Extended Data Fig. 9: The nucleo-cytoplasmic partitioning of miRNAs and AGO1 in thp1-5.
From: Linking key steps of microRNA biogenesis by TREX-2 and the nuclear pore complex in Arabidopsis
a, Comparison of an improved nucleo-cytoplasmic fractionation method and the traditional method. The fractionated samples were subjected to protein gel blot analysis using anti-HYL1, anti-GAPDH and anti-H3 antibodies, respectively. T = total extract; C = cytoplasm; N = nucleus. HYL1 and H3 are nuclear proteins; GAPDH is a cytoplasmic protein.

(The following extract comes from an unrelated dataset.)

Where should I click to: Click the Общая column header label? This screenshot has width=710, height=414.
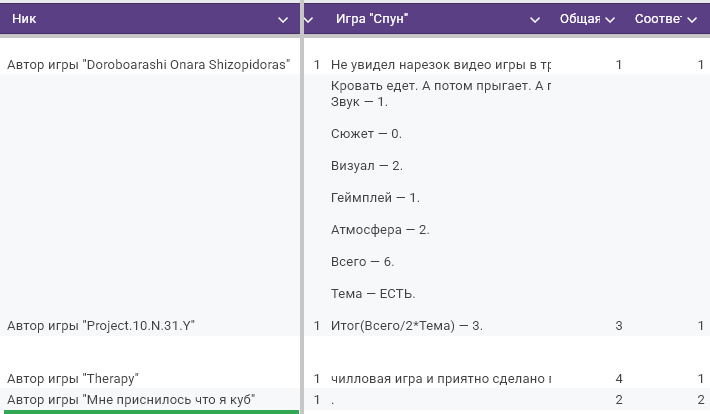point(579,19)
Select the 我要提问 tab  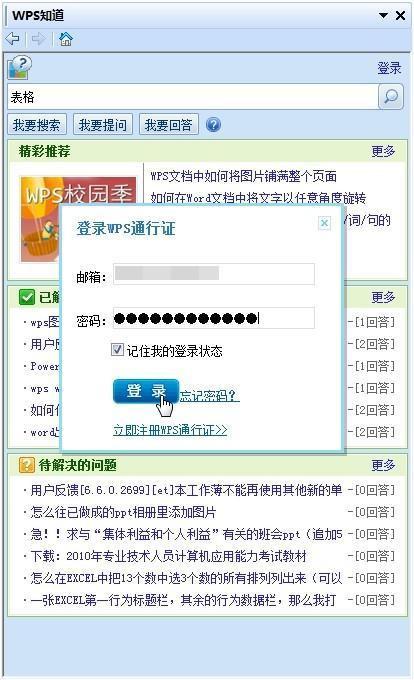pyautogui.click(x=103, y=125)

The experiment was repeated two times with similar results. b, Optimization of nucleo-cytoplasmic fractionation in terms of the duration of paraformaldehyde crosslinking (8min, 15min and 20min). The fractionated samples were subjected to protein gel blot analysis using anti-AGO1, anti-cFBPase, anti-HYL1, anti-BIP and anti-H3 antibodies, respectively. T = total extract; C = cytoplasm; N = nucleus. H3 is a nuclear marker; cFBPase is a cytoplasmic marker. They were also used in the quantification of AGO1 levels (represented by the numbers) between T and N and between T and C, respectively. Three independent experiments gave similar results. c, Small RNA gel blot assays to determine the levels of various miRNAs in Col and thp1-5 following fractionation with the improved method. T = total extract; C = cytoplasm; N = nucleus. Signal intensity of T was arbitrarily set to 1.0; that of C and N was normalized to T against U6 and tRNA-Met, respectively, as nuclear and cytoplasmic RNA markers. The experiment was repeated two times with similar results. d, Cytoplasmic/nuclear ratios of various miRNAs as determined in (c).